Alternaria helianthi
శీలీంధ్రం
Brown spots may be found on leaves, petioles, stem, sepals, and petals of the host plant. The fungus causes seedling blight and head rot disease. On the leaves, the lesions are dark-brown with a paler margin and a yellow halo. At the disease progresses, the size gets increased to about 2-3 cm diameter and eventually coalesce to produce an irregularly shaped lesion, causing blighting and withering of leaves. These will be surrounded by chlorotic zone with the grey-white necrotic center. Spots first appear on the lower leaves and subsequently spreads to middle and upper leaves. On the stems, lesions occur as circular, elongated or striated black spots. On the sepals and petals, the spots are similar to those on the leaves but are smaller (0.5-2 cm diameter) and coalesce. The consequences of infection are blight and defoliation, destruction of the flowers and seed-heads, wilting, cracking of the stem and ultimately death of the plant. Sometimes rotting of flower heads also occurs.
To enhance the self-cleaning capacity of soils after harvesting the precursor in autumn, it is recommended to apply biological products based on Trichoderma spp. or biological control agents of phytopathogens (Bacillus spp., Pseudomonas spp.).

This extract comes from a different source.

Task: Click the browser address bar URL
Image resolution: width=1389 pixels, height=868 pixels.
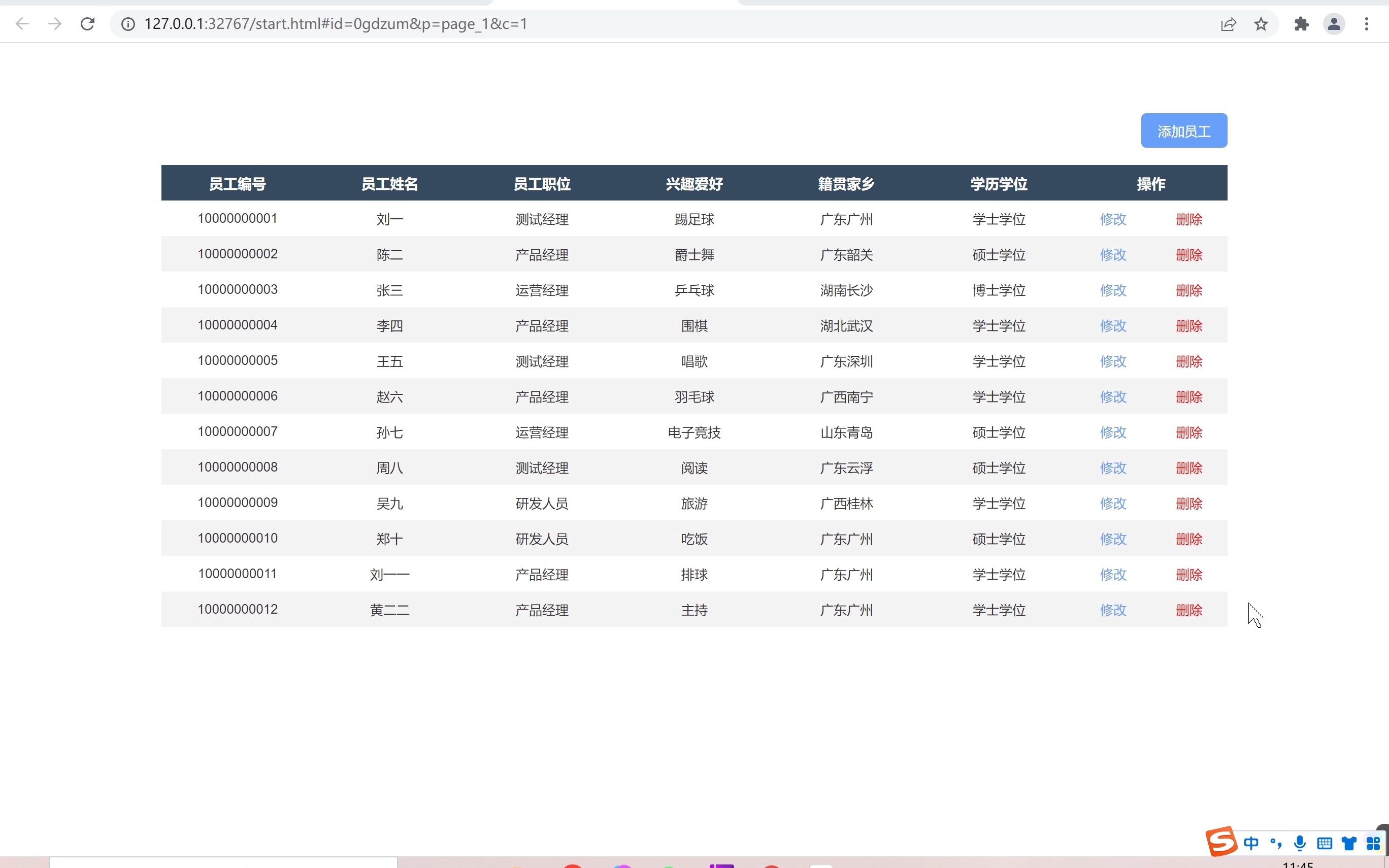Action: pyautogui.click(x=336, y=24)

Always consider an integrated approach with preventive measures and biological treatments, if available. For planting, use seeds treated with fungicides containing thiram, fludioxonil, iprodione (contact fungicides), imazalil, tebuconazole, and flutriafol (systemic fungicides). During the vegetation period, use of formulations containing famoxadon (contact fungicide), cymoxanil (locally systemic fungicide), boscalid, propiconazole, and tebuconazole (systemic fungicide) can control the disease.
It is caused by fungus Alternaria helianthi. The pathogen survives on seeds and plant residues. The plants are susceptible to infection from the emergence stage to harvesting. The disease extensively spreads under warm, dry weather conditions with periodic rain. Excessive application of nitrogen fertilizers intensifies plant damage.